碧いボール

現実vs妄想&願い

「せんぱーい」
あたし派の部員があたしのことを呼びながら駆け寄ってくる。
「どうした?」
このかわいい後輩は、あたし派の中でも一番熱心だと思う。自分で言うのもなんなんだけどね。
「今日のランニング、何分ですか?」
「んー、どうしよ。中体連に向けてオフェンスの練習したいとこだけど。5分でいいかな」
「わー!やったぁ。先輩、ありがとうございます」
そう残して、仲間のもとに走っていく。
なんか、青春って感じでいいなぁ。
あたしが妙なことに感心していると、芦田が近寄ってきた。あたしは杏に言われるまで気づかなかったけど。
「びっくりさせないでくださいよー、先生」
「別にさせてないよ。相川が勝手に驚いてるんでしょ」
「まあ、いいじゃん、二人とも」
杏が仲裁に入る。
「で、どうしたんですか、先生」
「ああ、それがね、もうすぐセレクションでしょ?だから、あんたたち二人だけ、今日別メニューで練習しようかな、って考えてたんだけど」
「別メニュー?」
あたしと杏の声が重なる。
「みんなはどうするんですか?」
「もうみんなに承諾はとってあるんだ。

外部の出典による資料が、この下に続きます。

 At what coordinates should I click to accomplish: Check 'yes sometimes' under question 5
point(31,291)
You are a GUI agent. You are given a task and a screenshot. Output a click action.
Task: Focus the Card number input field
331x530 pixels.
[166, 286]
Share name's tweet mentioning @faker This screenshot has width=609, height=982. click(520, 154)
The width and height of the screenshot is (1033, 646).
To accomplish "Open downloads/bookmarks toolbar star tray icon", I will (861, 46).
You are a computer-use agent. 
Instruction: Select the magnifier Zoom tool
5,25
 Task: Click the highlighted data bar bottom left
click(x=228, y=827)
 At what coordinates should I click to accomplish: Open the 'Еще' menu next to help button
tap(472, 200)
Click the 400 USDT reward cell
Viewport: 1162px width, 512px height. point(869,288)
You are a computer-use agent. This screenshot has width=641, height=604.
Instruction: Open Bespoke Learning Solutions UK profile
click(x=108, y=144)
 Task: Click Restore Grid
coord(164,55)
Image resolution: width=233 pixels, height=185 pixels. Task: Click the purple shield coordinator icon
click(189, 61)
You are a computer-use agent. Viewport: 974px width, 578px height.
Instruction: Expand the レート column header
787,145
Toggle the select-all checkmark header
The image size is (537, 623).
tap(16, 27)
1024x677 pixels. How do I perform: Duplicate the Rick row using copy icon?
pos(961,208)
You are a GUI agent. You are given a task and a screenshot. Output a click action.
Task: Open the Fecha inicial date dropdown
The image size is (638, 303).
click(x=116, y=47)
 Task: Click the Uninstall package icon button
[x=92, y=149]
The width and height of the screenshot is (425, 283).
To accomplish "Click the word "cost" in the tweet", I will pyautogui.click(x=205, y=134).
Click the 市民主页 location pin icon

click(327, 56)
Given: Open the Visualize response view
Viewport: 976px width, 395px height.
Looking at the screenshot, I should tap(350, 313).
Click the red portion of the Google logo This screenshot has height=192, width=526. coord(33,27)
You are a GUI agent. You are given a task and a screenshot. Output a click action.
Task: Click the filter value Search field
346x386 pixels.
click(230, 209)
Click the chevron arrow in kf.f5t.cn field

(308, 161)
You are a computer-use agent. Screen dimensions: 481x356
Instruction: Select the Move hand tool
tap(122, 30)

だから、みんなは今日廊下練にして、二人で体育館使おうかな、って」
「男子は?」
「男子はもちろんいるけどさ」
「二人でやって練習になるんですか?」
「必要なところはみんなの助けを借りるよ」
あたしは迷った。
セレクションは、あたしたちにとってもちろん大切なことだけど、みんなにとっては関係ないに等しい。
迷惑だって思ったりしないのかな?中体連もあるわけだし。
「今日だけだよ。どう?みんなもアップくらいになるようなことはさせるからさ。二人で独占っていうんじゃなくて、中心として」
それならいいかな。あたしが心を動かされ始めたとき、杏はどうなのかな、と目をやると、杏はとても嬉しそうな顔をしていた。
「杏。目が輝いてますよ」
「あはは~」
久しぶりに杏に冗談を言った。笑い合えるって、なんか・・すばらしい。
「それならいいですよ。やりましょ」
こうして、杏とあたしの地獄の一日?楽しいけど大変な今日の部活は終わった。